Grinston was also a major supporter of the ACFT and the H2F program. The SMA posted his ACFT scores on social media and participated in physical training sessions with various units he visited on official trips.

This summer, weeks before his retirement, a congressional bill advanced that would have barred the ACFT from being the record PT test for soldiers and restored the decades-old Army Physical Fitness Test as the official test.

Grinston spoke out immediately, telling reporters that the new test was vastly superior to the old physical fitness test and necessary to change the culture of fitness within the Army.

In the recent podcast, he said returning to the APFT after the ACFT would be a huge step backward.

“Well, you might as well go back to the M1 Garand,” Grinston said, referencing a rifle soldiers used in World War II.

As far as the leg tuck comments are concerned, Grinston said he fought to keep it and cited a RAND Corporation study that endorsed the exercise.

The sergeant major said many who read the RAND study drew the wrong conclusions about using the leg tuck, a more difficult core strength exercise, over the plank.

The RAND study, released in 2022, reviewed 630,000 ACFT results and analyzed whether the test could predict success in combat tasks.

The leg tuck was determined as “not useful” in predicting combat task performance, lead author Dr.
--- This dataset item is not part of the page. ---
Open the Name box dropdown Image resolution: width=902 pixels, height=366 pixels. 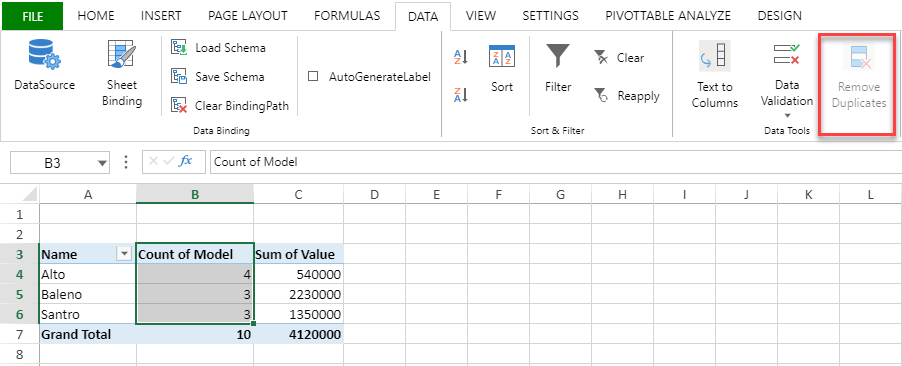102,163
Chaitra Hardison told Army Times at the time.

But Grinston said the report noted if an individual couldn’t do a leg tuck, then evaluators didn’t have a way to assess core strength. That, however, was because the leg tuck includes upper body strength, core strength and grip strength.

“It rated higher than the plank because it’s a multiple-component exercise,” Grinston said.

The sergeant major pushed back on ongoing debates in which some say adding strength and conditioning coaches to brigades takes physical training authority away from NCOs.

But Grinston said that the expertise of such coaches is necessary for better physical training and should be seen as an added resource for NCOs to use when planning PT.

“I’ve heard this a little bit,” he said. “I usually tell people it’s pretty simple. If you gave your authority away, you gave it away, nobody took it from you.”

*CORRECTION: This article has been updated to include the correct acronym for the Army and Air Force Exchange Service and the types of installations AAFES oversees.